Monday, June 13, 2005


I wonder what it's like to be Jonathan. That's my son, Jonathan. He has Asperger's Syndrome, a form of autism. People with AS have normal to high IQs (Jon is way smarter than I'll ever be) but have major social skill deficits. Social relationships are conducted in an odd and inexplicable language that they do not understand. They also tend to be, um, obsessed with particular (and sometimes peculiar) topics. This can also hinder relationships. Ever tried to carry on a conversation with someone who only really cares about discussing D and D?

Jonathan doesn't tend to have too many conversations, give and take interactions. He gives lectures. Fortunately, he is droll and well-versed in any number of topics. So his lectures tend to be on the amusing side, even if they are on topics about which I care little. They do give me insight into what he cares about. And listening is a way of showing him how much I love him. So I do listen. As long as I can. :-)

The lack of social understanding comes up in surprising places. Jon is homeschooled. As part of his English studies this year, he's been reading American Literature. Generally, he has very high comprehension of all material that he reads. But if a novel were to be focused mostly on relationships, say a Henry James novel, it is all Greek to him. He can't impute motives to characters' actions. He can't put himself in a character's shoes to understand why s/he would think or feel a certain way.

I wonder what it's like, reading these books. He says it's just plain annoying. The books are almost nonsensical to him. Life amongst us neurotypicals (that's what people with AS call us) must be equally nonsensical at times. Despite my life-long attempts to teach him, he doesn't really understand why his dad gets so angry at him or what hurts my feelings. He's brilliant at understanding scientific theories. But he doesn't generalize emotional reactions from one person to the next.

One of the best authors on AS is a woman who has it, Liane Holliday Willey.
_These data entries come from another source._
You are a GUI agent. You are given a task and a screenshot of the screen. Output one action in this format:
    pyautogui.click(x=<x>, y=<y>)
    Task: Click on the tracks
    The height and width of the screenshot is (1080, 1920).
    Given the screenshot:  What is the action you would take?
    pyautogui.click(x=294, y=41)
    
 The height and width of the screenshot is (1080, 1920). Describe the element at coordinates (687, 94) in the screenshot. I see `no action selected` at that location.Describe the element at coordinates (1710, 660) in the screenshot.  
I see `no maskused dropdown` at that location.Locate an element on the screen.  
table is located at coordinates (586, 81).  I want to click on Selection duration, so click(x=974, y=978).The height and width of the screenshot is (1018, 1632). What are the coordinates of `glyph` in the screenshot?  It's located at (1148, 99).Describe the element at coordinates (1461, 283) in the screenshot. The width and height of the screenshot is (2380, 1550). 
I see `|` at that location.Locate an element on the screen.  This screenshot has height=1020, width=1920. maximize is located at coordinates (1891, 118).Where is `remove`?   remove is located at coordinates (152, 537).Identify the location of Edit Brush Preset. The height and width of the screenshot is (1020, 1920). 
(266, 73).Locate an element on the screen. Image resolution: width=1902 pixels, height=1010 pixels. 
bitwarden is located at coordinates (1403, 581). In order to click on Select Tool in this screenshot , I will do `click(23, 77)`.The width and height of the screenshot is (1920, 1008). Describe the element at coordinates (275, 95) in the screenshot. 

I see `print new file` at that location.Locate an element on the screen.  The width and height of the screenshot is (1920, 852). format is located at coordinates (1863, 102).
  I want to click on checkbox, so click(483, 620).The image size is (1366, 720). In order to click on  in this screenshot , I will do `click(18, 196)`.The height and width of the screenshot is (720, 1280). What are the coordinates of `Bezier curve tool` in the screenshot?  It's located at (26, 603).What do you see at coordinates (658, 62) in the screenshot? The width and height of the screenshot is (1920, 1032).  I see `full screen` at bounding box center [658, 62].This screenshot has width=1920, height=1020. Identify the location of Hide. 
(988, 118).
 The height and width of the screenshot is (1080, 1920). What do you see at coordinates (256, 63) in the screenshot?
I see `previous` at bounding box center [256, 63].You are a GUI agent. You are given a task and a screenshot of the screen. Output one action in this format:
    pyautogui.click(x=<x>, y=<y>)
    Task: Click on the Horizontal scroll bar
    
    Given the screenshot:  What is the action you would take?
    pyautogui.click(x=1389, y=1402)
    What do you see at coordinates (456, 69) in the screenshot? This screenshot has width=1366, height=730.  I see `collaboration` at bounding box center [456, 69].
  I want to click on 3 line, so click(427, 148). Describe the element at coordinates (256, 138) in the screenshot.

I've found her books "Pretending to be Normal" and "Asperger Syndrome in the Family: Redefining Normal" have helped me so much to walk for just a second in J's shoes. I can read him passages from these books and he tells me, "Yes, that's it!"

But those are just moments. I can empathize and sympathize with my boy, almost man. Even as a shy introvert, it is beyond my imagination to live in a world where relationships are rarely comforting and always confusing.